Universidade do Futebol

Geraldo Campestrini

04/07/2012

Camarotes do Grêmio

Muito se fala e se argumenta sobre os benefícios e as complicações em se ter um estádio próprio para mandar seus jogos. Alguns entes preferem o aluguel de estádios, por não perceber custos fixos mensais, o que pode ser uma boa vantagem para clubes com um baixo fluxo de caixa.

Casos mundiais como o compartilhamento de estádio feito em Milão pela Inter e pelo Milan são um exemplo disso, ao criarem estratégias de marketing conjuntas para melhor rentabilizar o equipamento.

No Brasil, os estádios públicos fazem frente a boa parte da demanda em cidades de grande e médio porte. Mas chama a atenção algumas iniciativas que trazem para o ambiente do clube uma plataforma interessante de negócios, envolvendo não só o futebol, mas também um mercado paralelo, que agrega valor ao patrimônio.

Destaca-se, portanto, a nova Arena do Grêmio, que deverá ser inaugurada em dezembro e já teve todos os camarotes vendidos, representando um faturamento na ordem de R$ 20 milhões, somente com a propriedade. O montante equivale a algo próximo a 14% do faturamento do clube, se comparado com números de 2011.

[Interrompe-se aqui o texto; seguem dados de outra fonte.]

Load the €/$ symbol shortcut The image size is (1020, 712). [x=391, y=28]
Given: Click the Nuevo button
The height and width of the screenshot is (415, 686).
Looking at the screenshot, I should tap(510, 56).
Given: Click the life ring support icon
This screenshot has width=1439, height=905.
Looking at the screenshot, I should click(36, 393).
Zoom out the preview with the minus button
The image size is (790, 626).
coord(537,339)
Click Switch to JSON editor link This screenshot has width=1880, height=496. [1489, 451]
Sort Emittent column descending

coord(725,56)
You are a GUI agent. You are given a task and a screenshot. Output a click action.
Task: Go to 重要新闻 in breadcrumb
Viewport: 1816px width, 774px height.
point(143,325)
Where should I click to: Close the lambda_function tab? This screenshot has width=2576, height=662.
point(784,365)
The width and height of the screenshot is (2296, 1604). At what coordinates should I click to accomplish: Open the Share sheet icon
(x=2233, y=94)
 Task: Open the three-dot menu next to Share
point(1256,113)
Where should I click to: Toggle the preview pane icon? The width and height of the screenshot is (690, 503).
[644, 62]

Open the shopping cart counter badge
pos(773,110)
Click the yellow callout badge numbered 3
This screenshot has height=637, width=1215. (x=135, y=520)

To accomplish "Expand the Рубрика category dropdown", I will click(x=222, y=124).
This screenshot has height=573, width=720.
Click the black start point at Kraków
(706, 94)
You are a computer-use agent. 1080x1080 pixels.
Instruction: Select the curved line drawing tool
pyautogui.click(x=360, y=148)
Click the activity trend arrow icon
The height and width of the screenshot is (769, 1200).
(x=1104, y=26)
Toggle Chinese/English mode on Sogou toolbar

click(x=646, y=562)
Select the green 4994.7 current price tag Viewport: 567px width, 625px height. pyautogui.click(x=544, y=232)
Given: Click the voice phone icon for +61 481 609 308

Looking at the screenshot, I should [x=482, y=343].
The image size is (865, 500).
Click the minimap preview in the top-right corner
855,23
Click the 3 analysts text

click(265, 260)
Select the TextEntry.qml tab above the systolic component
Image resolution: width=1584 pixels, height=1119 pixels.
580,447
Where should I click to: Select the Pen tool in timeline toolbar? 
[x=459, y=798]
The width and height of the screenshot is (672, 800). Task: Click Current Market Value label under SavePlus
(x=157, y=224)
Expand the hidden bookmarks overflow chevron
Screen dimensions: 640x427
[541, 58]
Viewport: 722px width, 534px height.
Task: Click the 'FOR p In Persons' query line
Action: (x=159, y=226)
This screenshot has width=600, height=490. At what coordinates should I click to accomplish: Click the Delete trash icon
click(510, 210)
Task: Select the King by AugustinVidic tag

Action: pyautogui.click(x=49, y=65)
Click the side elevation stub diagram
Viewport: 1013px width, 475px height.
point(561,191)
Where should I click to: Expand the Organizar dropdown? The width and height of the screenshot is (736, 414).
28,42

O valor unitário anual dos camarotes variava entre R$ 134 e R$ 373 mil, o que também é um indicador que desmitifica um pouco o fato de o torcedor não querer gastar com o clube, deixando uma margem de que, na realidade, o mesmo procura novas experiências ligadas ao futebol.

Enfim, o registro serve para percebermos que o potencial que os novos estádios no Brasil tem são enormes. Basta os clubes pensarem em um desenvolvimento orgânico e, quando for o caso, firmar boas parcerias com o poder público para efetivamente ativar o maior número de receitas possíveis visando o incremento do faturamento e a melhoria da qualidade do espetáculo.